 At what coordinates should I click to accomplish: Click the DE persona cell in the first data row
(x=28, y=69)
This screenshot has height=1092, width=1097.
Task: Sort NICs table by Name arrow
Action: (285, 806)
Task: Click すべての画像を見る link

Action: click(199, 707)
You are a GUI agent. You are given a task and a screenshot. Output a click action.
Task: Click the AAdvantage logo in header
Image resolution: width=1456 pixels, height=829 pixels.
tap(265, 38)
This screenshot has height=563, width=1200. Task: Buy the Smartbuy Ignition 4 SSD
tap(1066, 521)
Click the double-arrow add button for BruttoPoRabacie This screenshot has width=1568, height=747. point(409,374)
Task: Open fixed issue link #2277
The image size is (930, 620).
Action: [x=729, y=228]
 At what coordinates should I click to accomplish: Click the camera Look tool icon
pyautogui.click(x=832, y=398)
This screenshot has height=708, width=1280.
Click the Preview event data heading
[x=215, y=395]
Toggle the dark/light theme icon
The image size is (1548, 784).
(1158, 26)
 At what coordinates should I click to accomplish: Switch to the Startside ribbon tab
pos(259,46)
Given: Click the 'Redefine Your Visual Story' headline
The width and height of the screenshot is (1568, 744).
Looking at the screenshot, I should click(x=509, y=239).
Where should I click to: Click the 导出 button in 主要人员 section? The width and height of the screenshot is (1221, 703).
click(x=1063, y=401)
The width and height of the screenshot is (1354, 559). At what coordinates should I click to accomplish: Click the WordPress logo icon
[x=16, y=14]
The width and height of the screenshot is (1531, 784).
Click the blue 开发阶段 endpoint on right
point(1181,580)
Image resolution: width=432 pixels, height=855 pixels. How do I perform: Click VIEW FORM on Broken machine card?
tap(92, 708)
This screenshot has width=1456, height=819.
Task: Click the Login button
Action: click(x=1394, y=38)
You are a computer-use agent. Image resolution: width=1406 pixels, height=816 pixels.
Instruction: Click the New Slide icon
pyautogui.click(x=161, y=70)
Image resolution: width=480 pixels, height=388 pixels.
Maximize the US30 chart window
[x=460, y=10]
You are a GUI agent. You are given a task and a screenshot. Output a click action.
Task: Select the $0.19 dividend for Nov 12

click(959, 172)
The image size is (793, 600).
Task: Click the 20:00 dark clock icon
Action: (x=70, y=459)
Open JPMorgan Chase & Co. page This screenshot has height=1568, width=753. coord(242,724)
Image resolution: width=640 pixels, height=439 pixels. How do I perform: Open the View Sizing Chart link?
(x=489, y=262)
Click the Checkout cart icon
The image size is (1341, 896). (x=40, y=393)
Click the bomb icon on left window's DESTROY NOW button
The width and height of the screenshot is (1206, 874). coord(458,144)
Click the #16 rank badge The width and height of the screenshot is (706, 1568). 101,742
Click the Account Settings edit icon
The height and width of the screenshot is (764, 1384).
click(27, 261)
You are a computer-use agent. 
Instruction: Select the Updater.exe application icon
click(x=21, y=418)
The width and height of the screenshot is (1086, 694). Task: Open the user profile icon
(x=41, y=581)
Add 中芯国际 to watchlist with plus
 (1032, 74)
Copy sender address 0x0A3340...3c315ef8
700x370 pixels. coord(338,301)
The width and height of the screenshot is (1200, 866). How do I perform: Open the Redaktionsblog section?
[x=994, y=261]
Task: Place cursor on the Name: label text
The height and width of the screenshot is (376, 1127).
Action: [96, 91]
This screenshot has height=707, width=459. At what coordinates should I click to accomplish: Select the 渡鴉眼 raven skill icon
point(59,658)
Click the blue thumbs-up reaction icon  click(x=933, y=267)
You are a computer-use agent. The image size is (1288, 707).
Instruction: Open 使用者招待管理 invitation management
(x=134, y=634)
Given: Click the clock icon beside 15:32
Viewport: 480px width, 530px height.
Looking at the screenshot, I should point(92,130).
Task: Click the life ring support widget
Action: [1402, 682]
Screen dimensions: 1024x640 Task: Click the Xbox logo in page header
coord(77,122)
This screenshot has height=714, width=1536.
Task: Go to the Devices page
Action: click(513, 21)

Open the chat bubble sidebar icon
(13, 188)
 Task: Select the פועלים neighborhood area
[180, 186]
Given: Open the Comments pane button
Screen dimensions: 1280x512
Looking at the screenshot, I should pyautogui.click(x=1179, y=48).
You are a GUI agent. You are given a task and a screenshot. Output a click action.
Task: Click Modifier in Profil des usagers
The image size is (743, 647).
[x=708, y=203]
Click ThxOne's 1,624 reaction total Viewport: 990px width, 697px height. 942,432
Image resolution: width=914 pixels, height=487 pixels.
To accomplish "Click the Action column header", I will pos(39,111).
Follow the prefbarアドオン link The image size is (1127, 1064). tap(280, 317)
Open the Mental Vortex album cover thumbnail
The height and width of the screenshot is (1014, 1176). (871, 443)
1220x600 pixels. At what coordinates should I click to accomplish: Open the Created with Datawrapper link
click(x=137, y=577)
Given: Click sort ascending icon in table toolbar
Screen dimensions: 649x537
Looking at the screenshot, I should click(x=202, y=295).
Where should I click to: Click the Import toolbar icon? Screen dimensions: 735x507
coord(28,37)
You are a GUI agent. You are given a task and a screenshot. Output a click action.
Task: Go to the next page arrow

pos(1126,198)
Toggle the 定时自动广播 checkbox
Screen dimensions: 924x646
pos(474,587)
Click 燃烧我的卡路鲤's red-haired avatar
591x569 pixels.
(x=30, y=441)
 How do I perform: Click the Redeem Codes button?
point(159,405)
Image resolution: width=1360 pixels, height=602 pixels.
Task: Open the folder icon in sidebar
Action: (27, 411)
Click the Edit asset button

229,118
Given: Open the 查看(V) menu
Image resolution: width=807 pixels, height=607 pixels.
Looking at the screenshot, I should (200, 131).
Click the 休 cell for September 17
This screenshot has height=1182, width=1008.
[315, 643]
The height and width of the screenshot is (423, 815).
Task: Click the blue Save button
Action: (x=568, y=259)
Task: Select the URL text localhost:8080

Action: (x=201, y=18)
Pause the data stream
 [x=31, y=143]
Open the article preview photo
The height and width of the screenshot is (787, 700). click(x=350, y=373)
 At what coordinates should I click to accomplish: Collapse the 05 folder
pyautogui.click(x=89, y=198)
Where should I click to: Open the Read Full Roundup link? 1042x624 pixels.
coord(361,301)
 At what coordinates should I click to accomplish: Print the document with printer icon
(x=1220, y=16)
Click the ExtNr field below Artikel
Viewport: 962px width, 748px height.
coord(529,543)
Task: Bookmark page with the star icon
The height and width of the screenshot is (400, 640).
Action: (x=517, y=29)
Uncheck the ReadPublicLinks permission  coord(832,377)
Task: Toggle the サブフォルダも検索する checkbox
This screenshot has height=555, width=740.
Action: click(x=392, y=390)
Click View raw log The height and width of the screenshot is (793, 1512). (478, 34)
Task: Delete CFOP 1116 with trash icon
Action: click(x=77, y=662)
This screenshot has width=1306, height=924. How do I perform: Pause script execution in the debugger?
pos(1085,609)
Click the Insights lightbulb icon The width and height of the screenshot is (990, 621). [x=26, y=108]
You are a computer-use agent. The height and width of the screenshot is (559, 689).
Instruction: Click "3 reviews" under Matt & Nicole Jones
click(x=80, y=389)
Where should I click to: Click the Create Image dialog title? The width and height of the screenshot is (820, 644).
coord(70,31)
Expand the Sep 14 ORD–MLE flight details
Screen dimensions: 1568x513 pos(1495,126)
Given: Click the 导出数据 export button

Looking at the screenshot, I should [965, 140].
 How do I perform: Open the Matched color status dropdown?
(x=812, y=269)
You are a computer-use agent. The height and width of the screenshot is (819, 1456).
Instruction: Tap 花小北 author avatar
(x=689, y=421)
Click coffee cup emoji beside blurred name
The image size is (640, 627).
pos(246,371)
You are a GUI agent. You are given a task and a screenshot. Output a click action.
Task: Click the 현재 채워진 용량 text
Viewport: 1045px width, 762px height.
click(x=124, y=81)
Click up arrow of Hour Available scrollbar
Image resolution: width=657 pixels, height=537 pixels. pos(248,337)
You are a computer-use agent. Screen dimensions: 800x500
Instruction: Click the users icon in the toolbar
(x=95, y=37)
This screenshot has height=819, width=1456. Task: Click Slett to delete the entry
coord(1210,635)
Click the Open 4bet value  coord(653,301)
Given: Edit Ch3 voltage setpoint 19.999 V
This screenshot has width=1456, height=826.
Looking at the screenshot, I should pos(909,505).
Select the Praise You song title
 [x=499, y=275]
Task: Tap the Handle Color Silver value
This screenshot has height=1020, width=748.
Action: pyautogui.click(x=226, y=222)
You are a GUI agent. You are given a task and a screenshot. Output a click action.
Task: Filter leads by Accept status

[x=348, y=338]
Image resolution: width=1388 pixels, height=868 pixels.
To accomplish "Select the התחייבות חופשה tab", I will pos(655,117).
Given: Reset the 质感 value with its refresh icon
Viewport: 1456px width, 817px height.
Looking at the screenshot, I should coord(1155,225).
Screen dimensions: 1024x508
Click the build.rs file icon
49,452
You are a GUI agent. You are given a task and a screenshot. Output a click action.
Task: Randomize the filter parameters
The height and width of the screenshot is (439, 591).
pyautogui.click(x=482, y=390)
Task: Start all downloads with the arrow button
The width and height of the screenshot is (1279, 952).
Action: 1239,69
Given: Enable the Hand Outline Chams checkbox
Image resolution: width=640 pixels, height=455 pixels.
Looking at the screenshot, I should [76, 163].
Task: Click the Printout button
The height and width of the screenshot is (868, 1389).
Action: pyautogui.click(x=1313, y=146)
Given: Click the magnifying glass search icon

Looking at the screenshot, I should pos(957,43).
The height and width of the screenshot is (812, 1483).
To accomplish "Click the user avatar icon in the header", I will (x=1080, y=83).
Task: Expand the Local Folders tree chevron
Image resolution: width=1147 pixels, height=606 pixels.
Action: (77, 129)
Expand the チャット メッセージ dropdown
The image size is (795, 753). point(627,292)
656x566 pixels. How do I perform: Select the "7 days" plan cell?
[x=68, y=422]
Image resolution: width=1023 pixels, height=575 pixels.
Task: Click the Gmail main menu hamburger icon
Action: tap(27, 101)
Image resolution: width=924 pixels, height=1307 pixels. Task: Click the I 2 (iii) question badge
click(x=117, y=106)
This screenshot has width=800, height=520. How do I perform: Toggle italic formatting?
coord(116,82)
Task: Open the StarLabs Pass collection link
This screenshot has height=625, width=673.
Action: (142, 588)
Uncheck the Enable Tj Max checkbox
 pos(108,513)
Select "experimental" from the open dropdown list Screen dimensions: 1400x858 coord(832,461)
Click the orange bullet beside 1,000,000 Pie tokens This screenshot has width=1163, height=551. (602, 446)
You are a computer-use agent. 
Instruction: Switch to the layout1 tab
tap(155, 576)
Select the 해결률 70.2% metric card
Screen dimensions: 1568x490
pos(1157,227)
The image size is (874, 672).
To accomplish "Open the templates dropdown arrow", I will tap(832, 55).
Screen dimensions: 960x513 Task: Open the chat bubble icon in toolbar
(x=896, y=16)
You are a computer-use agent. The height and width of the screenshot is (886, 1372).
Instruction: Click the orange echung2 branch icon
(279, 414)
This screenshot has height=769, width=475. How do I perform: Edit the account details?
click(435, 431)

____________________

_Your goal:_ Scan the listing above and report how many of its lines hold the word "reaction", giving the number only.

_Response to the exercise:_ 2